▼▼▼
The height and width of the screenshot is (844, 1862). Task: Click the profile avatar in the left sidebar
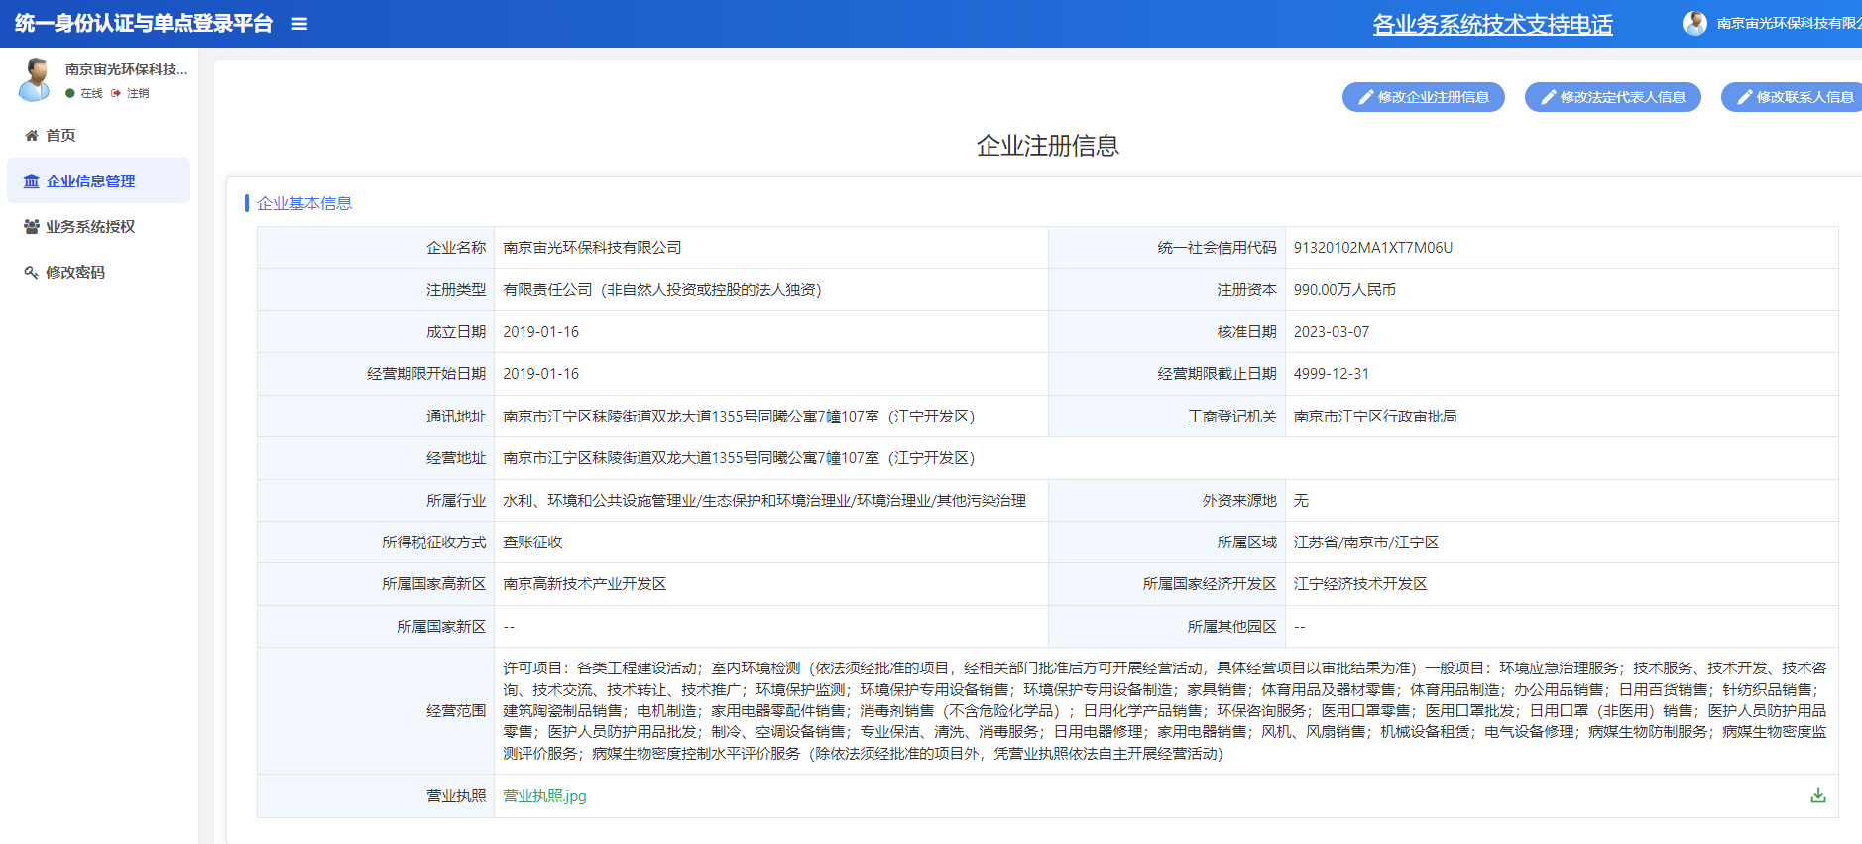click(36, 79)
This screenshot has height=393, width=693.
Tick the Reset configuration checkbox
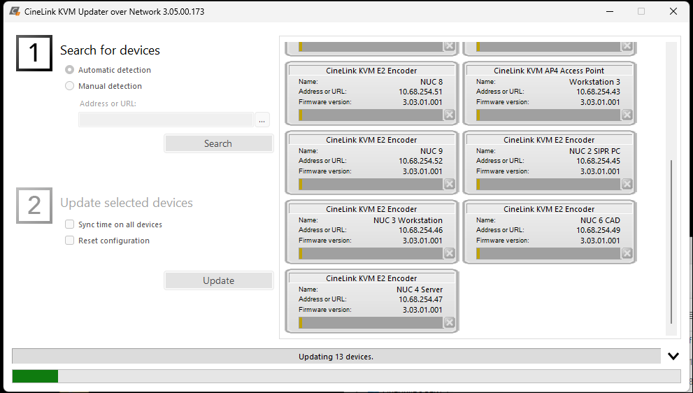pyautogui.click(x=69, y=241)
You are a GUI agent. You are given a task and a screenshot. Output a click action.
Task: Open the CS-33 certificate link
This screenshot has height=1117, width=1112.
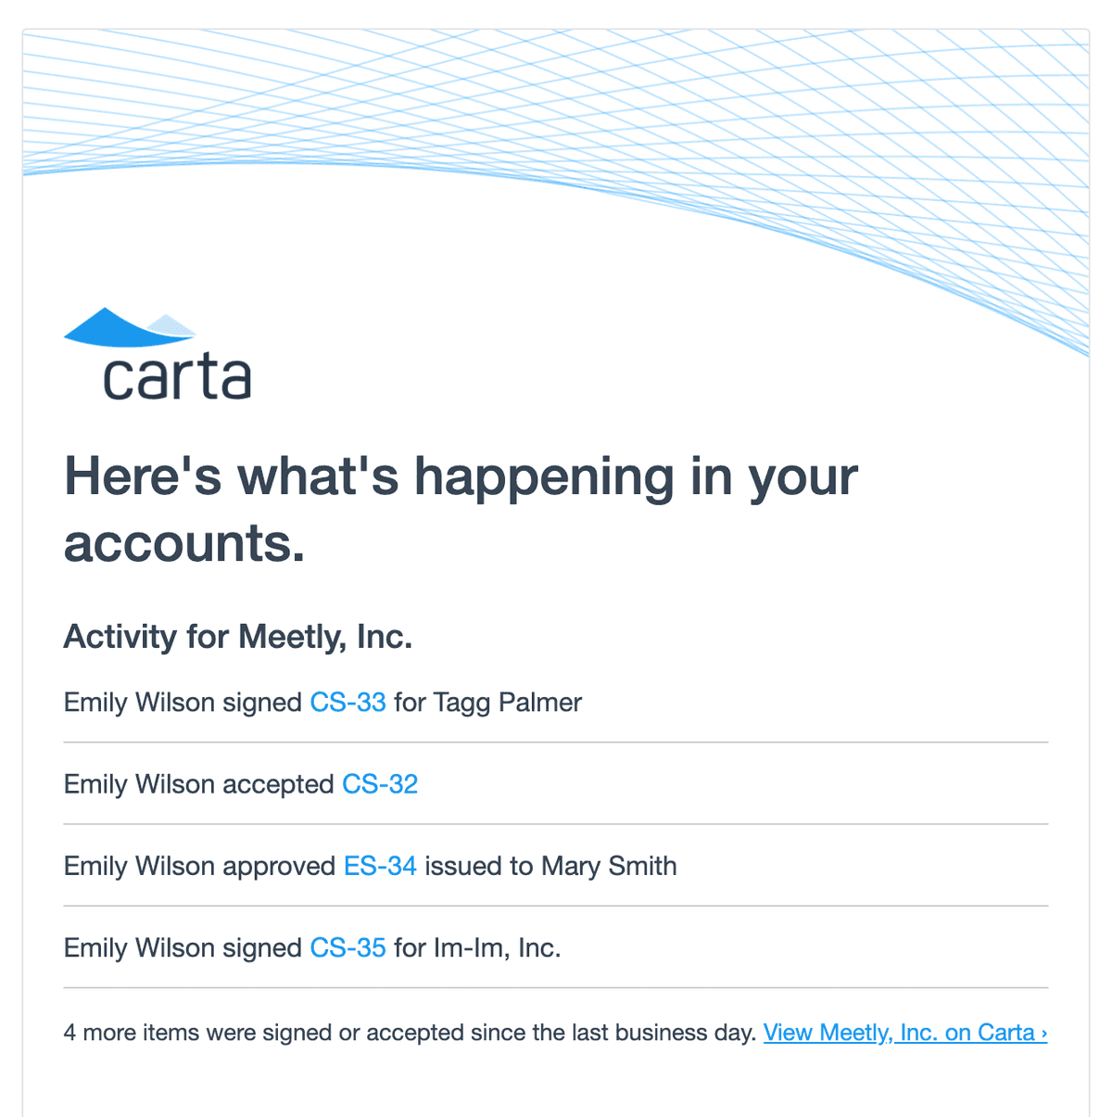point(348,703)
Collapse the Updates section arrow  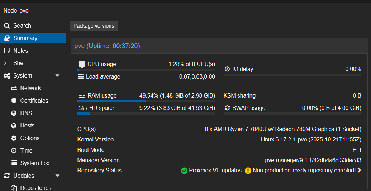click(57, 176)
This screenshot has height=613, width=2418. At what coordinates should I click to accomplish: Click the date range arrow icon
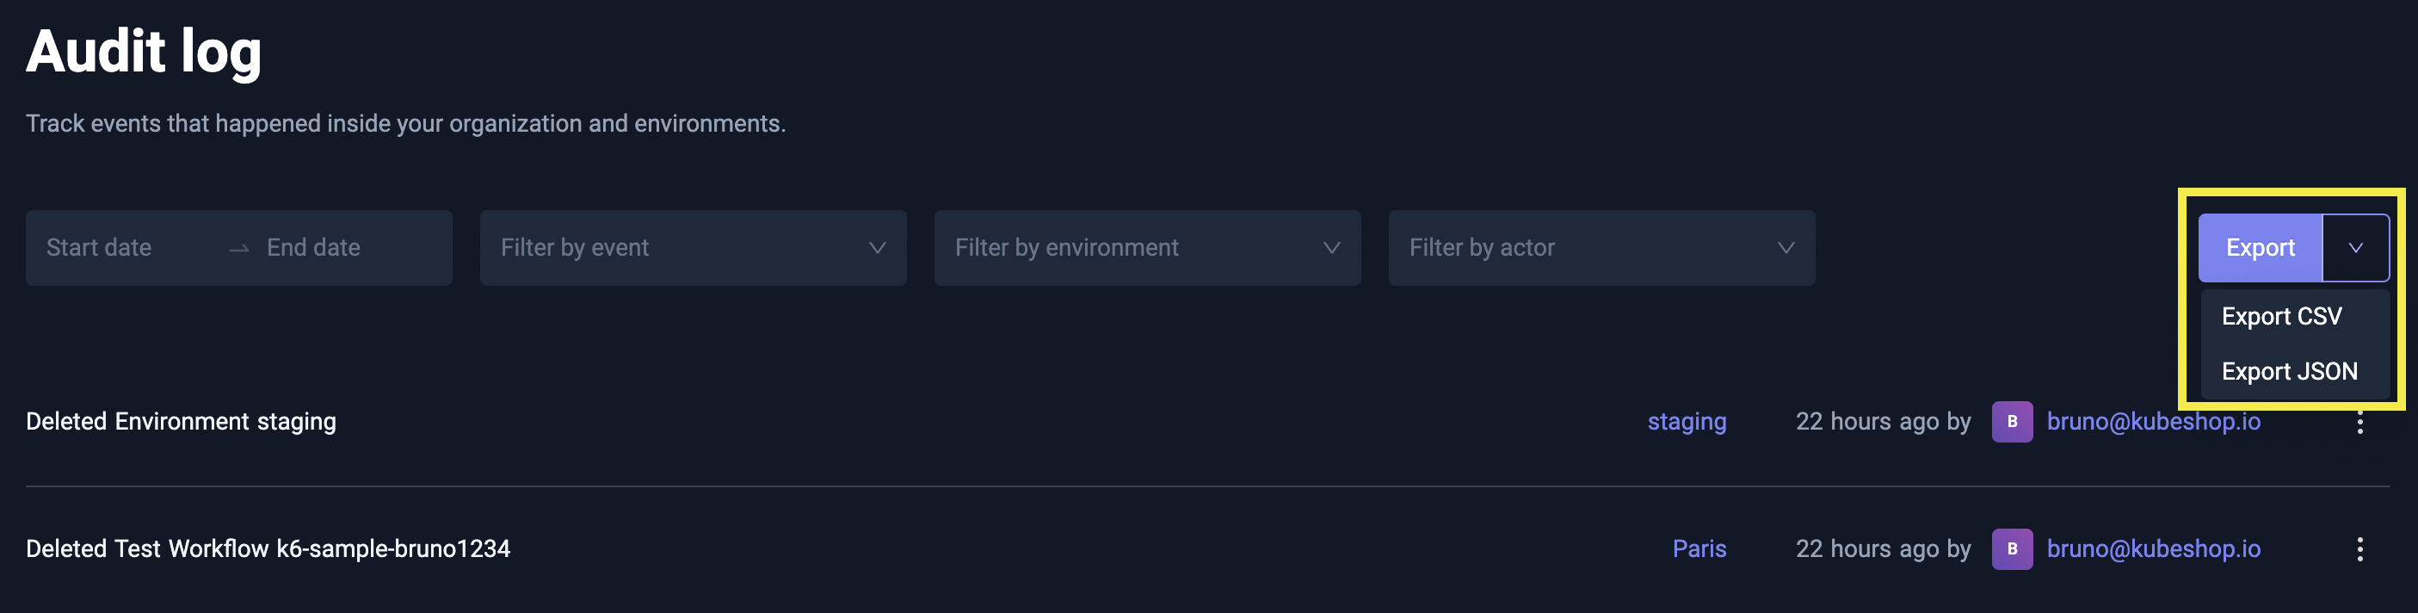click(239, 248)
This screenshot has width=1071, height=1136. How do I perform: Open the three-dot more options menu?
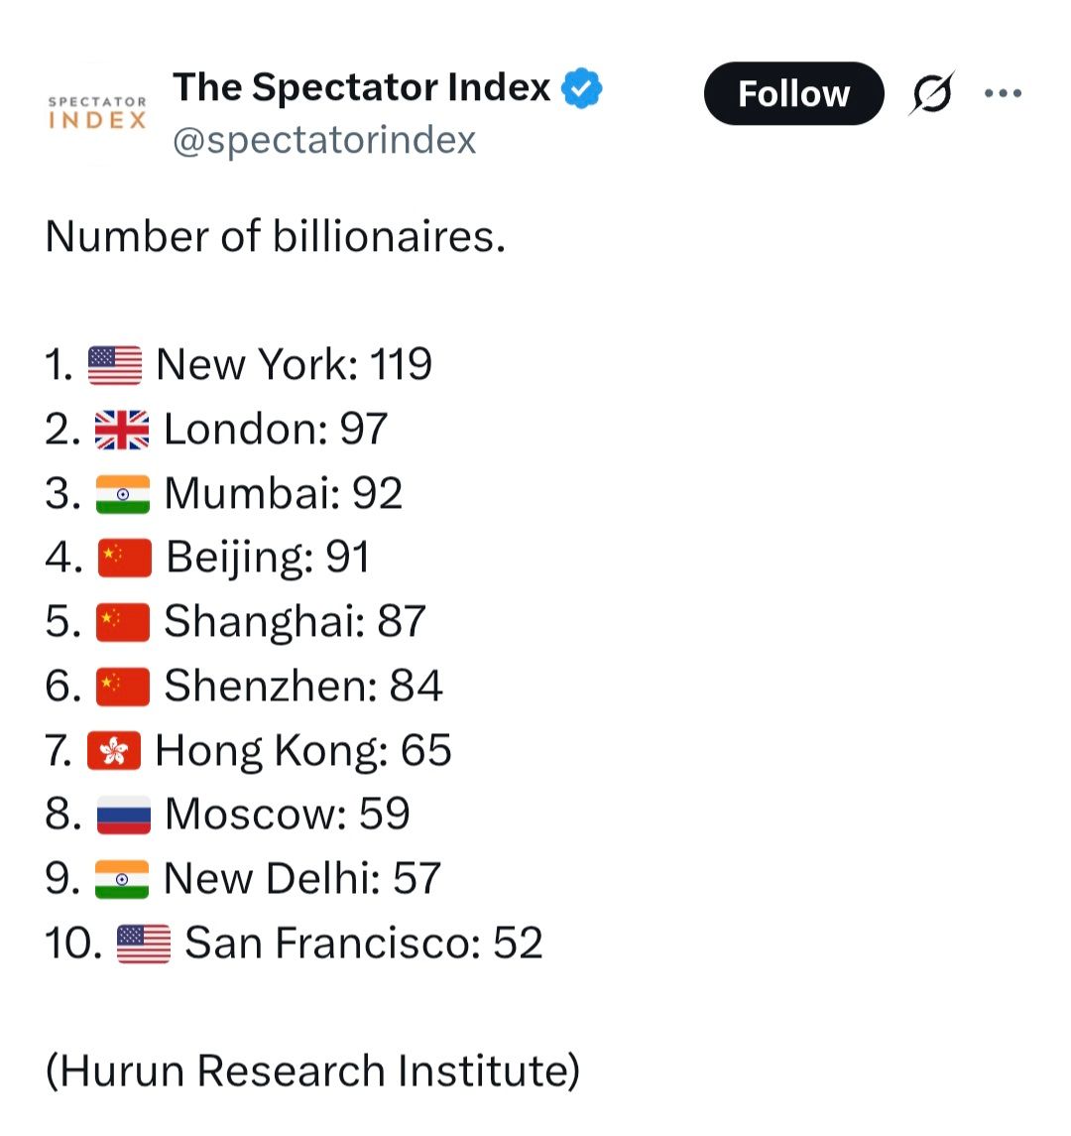(1003, 94)
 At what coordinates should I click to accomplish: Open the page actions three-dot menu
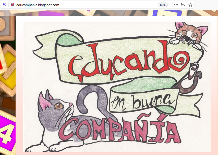(x=176, y=5)
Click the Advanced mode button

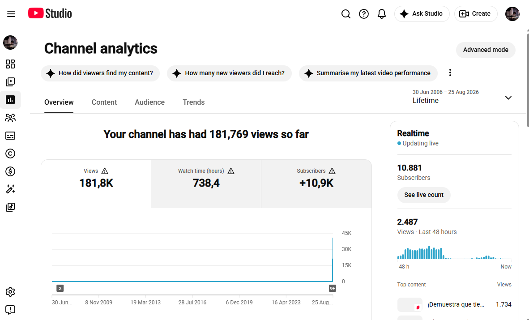(486, 50)
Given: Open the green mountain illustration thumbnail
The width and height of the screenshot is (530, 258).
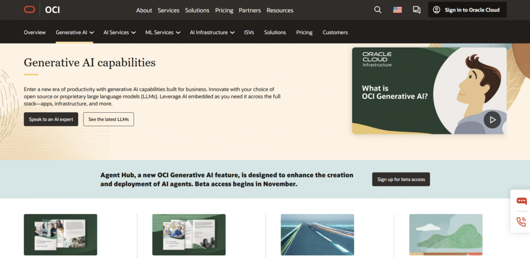Looking at the screenshot, I should (x=445, y=235).
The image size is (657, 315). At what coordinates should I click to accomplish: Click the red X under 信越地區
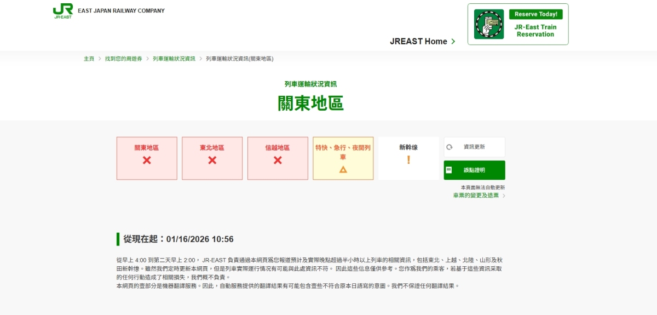point(278,161)
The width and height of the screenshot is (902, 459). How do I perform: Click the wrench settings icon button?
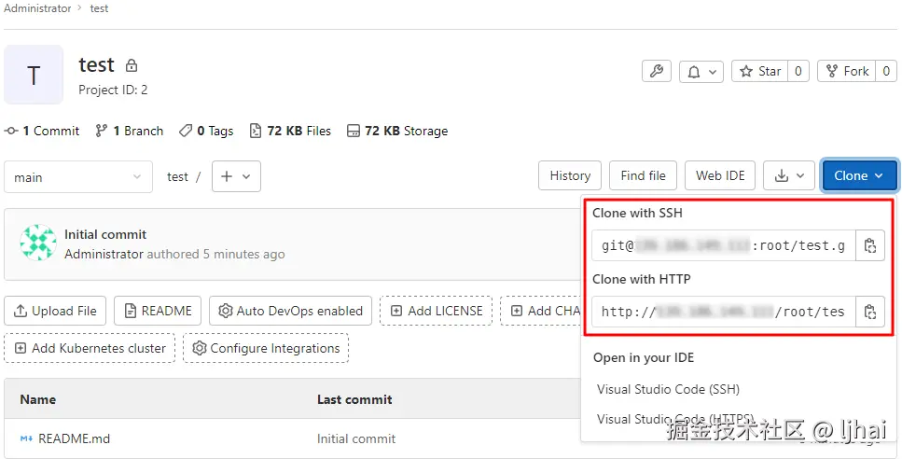point(656,71)
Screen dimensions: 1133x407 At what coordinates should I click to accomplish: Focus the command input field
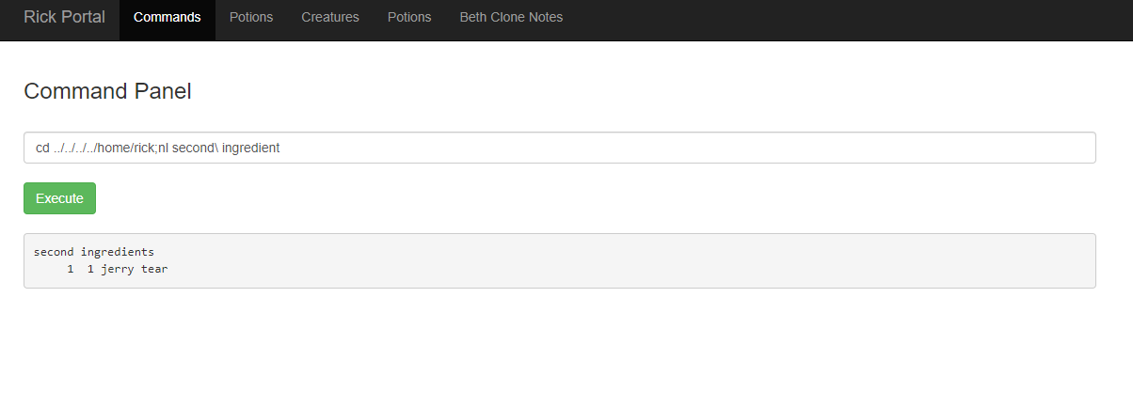coord(559,148)
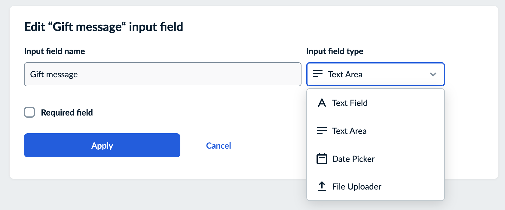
▲▲▲
■ About this task: Print nothing except the lines above from the one containing "This screenshot has height=393, width=693." down to the one containing "Task: Open the CS-33 certificate link", both included, exactly as written and free of pictures.

■ Answer to the problem:
This screenshot has height=393, width=693.
Tick the Reset configuration checkbox
pyautogui.click(x=69, y=241)
You are a GUI agent. You are given a task and a screenshot. Output a click action.
Task: Open the CS-33 certificate link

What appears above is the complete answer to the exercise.